Tras las brumas matinales el sol, al poco de nacer, empieza a desgastar las nubes bajas gracias al efecto de sus brillantes fotones. Comienza, también, el canturreo de aves invisibles y, abajo, mezclado con el rumor de motores, se oyen voces y risas de seres extraños. La ermita despierta, somnolienta aún, agradeciendo el frescor nocturno. Sus blancas paredes, reformadas varias veces aunque con roca madre alzada allá por 1460, no traslucen su historia; no hablan de la infinidad de individuos que han orado dentro o en sus alrededores, la caterva de curiosos que se le han acercado, los brutos y desagradecidos que han ensuciado, pintarrajeado u orinado en sus tabiques, o la turba de adolescentes que han hollado sus muros externos mientras caía la noche, a la búsqueda del primer beso o, quizá, de la consumación del acto lúbrico.

El calvario del camino principal, que da acceso a la ermita, parece marcar un valle de lágrimas, el martirio en vida que todos debemos padecer. Sin embargo, allá arriba no se aprecia malestar alguno, mortificación divina o tristeza terranal. Más bien al contrario; emerge, y embarga, el sentimiento de plenitud, de gozo, de éxtasis, si bien no religioso, ni piadoso, sino secular y mundano.

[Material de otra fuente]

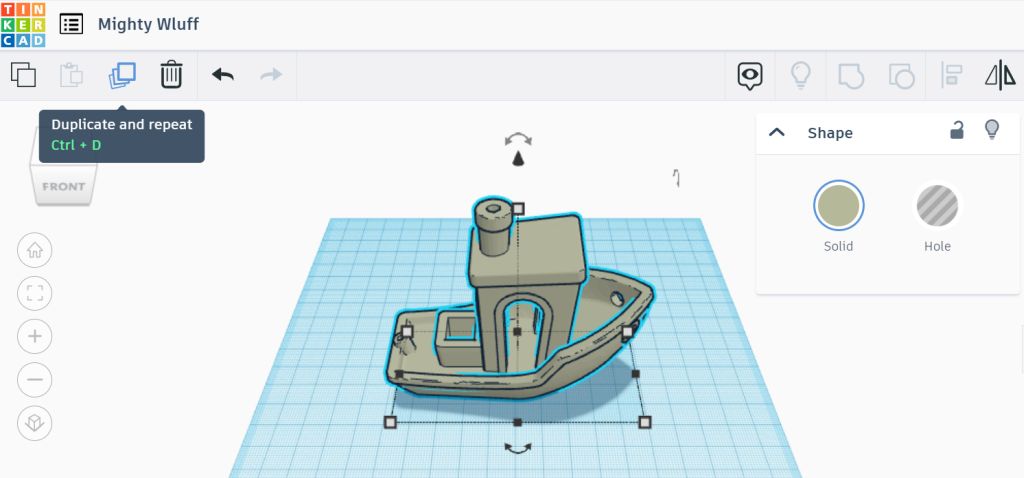The width and height of the screenshot is (1024, 478).
Task: Click the Duplicate and repeat icon
Action: [122, 75]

La mesa es un bloque rectangular de hormigón armado; en su superficie conviven agujas de pino, hojas, algún insecto despistado y boñigas de pájaros indiscretos. Una sinfonía de sonidos, agudos todos ellos, distintos pero continuadores de un patrón desconocido, son audibles justo por encima nuestro. En ocasiones cesan de improviso, todos a una, como si coincidieran en dedicar unos instantes a la reflexión antes de continuar la conversación. Entonces sólo se percibe el tintineo del campanario, que anuncia el paso de un tiempo inaprensible. A lo lejos, como fuera del mundo, ves cierto ajetreo: camiones pesados que arrastran tonelajes de rocas y residuos; palas gigantescas que excavan la tierra, y pequeños individuos que corretean de un lugar a otro, señalando, dirigiendo, destruyendo...

Un algarrobo brinda algo de sombra cuando la luz del mediodía castiga la piel. La ermita empieza a sudar. Justo detrás mío hay un tapiz de hierbas idóneo para dejarse caer en él y, cerrando los ojos, contemplar y contemplarse, sentir y sentirse. Pero no puedo; he de regresar. Por suerte, dentro de poco ya no será necesario. No habrá que volver a ninguna parte, porque tu casa estará justo a tu lado, vayas adonde vayas.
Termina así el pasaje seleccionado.